Le savant pourrait à bon droit s’étonner des conclusions de l’être supérieur que nous avons supposé. Mais vous-même, lui répondrait le penseur, n’avez-vous pas la prétention, bien que vous ayez conscience de votre conscience, de tout expliquer, lorsqu’il s’agit des choses, par l’extérieur seulement ? Si vous reconnaissez que votre science ne doit pas dépasser les limites de ce qui est visible et numériquement déterminable, du moins devez-vous avouer qu’il y a encore beaucoup de questions qui s’imposent à l’homme et sont l’objet de recherches tout aussi sérieuses et nécessaires que les vôtres. Cette science, par cela même qu’elle néglige ce qui échappe à la perception physique, c’est-à-dire le spirituel, ce qui est l’expression la plus haute de l’être humain, renonce au titre de science universelle, et il faut craindre que dans l’avenir on la dédaigne comme exclusive et bornée.

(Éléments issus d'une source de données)
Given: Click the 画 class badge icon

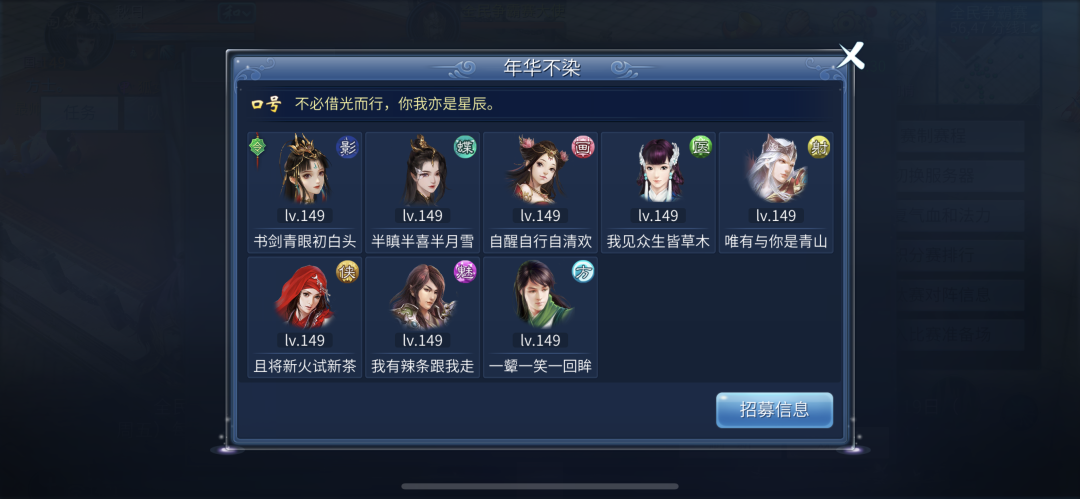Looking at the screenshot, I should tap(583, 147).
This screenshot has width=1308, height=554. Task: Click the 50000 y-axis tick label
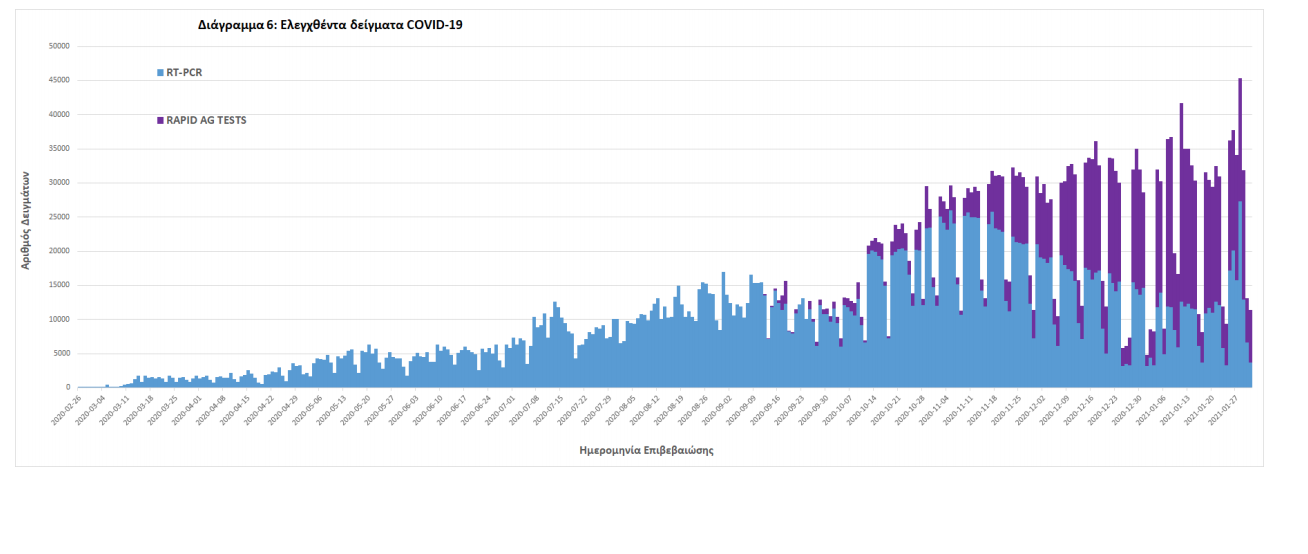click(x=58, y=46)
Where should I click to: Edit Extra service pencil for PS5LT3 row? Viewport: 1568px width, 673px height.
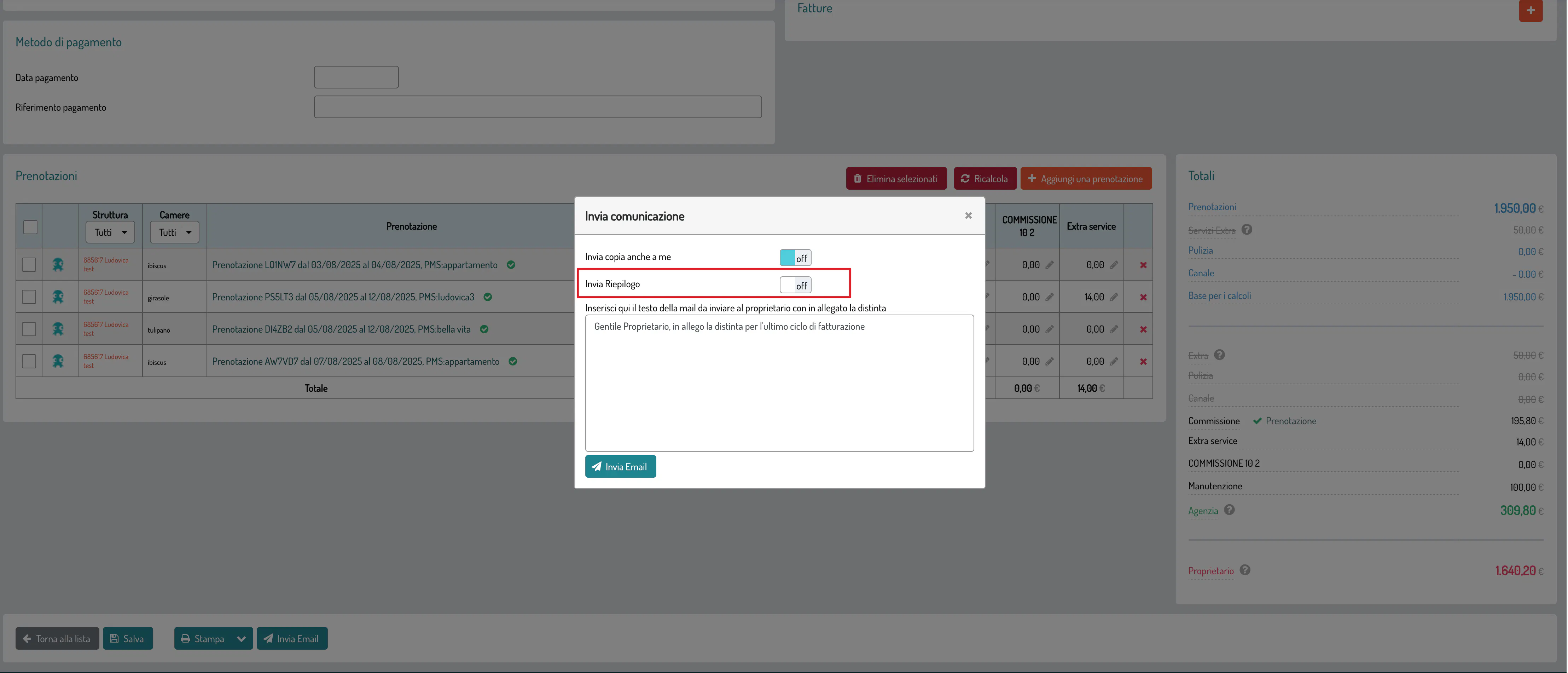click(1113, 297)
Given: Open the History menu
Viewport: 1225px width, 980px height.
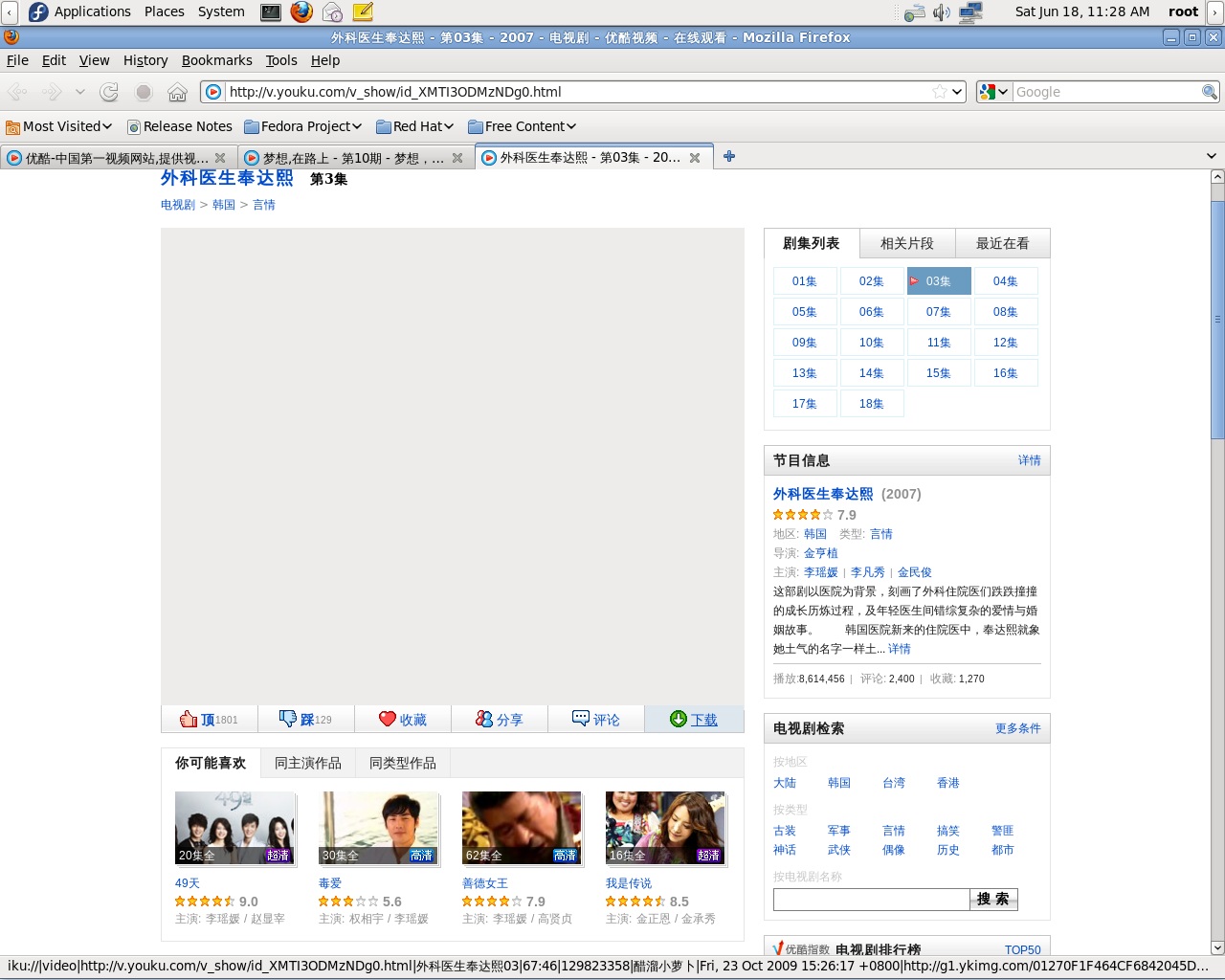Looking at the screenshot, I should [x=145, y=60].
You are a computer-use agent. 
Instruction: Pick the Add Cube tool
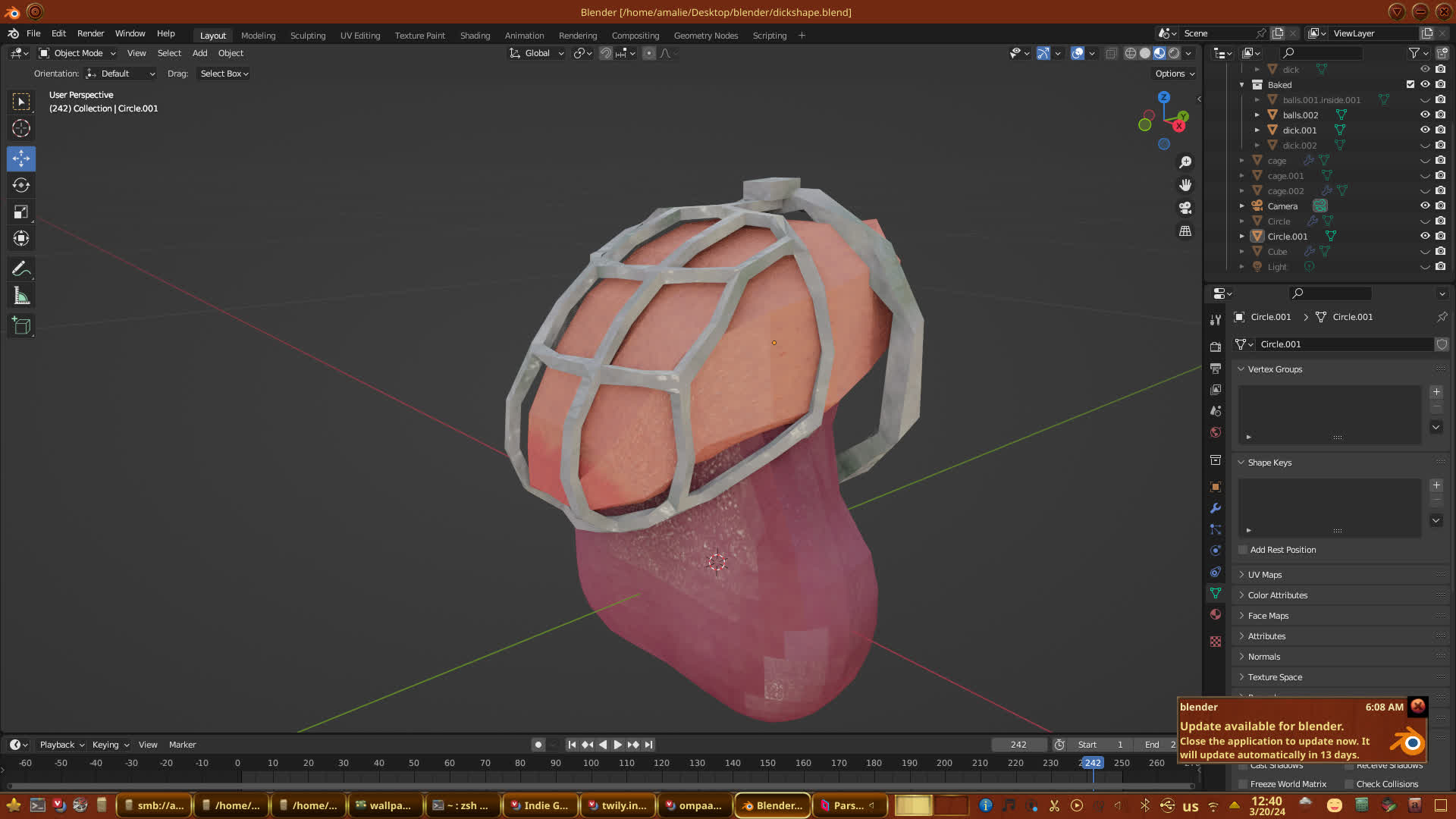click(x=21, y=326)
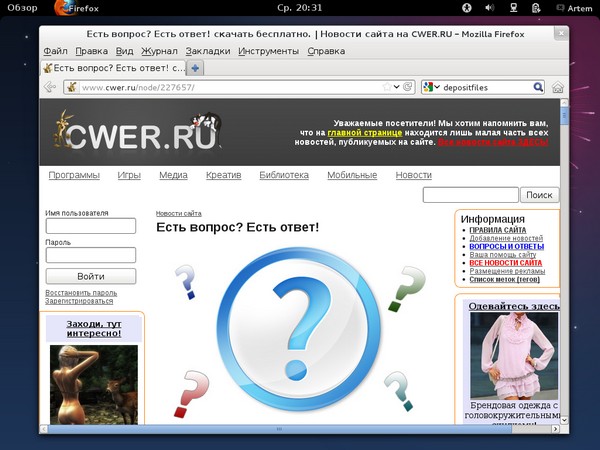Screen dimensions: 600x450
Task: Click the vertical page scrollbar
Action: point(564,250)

CONSIGNES DE L'EXERCICE:
(1) D'après le passage source, à quel titre renonce la science qui néglige ce qui échappe à la perception physique ?
(2) Reproduisez mot pour mot toutes les lignes des enregistrements, en laissant de côté les images.
Le passage source et les enregistrements n'ont aucun lien entre eux.

CORRIGÉ DE L'EXERCICE:
(1) Au titre de science universelle.

(2)
Given: Click the 画 class badge icon

Looking at the screenshot, I should tap(583, 147).
This screenshot has width=1308, height=554. Task: Click the 50000 y-axis tick label
click(x=58, y=46)
Where should I click to: Edit Extra service pencil for PS5LT3 row? Viewport: 1568px width, 673px height.
click(1113, 297)
Given: Open the History menu
Viewport: 1225px width, 980px height.
Looking at the screenshot, I should [x=145, y=60].
You are a computer-use agent. 
Instruction: Pick the Add Cube tool
click(x=21, y=326)
Screen dimensions: 600x450
Task: Click the vertical page scrollbar
Action: point(564,250)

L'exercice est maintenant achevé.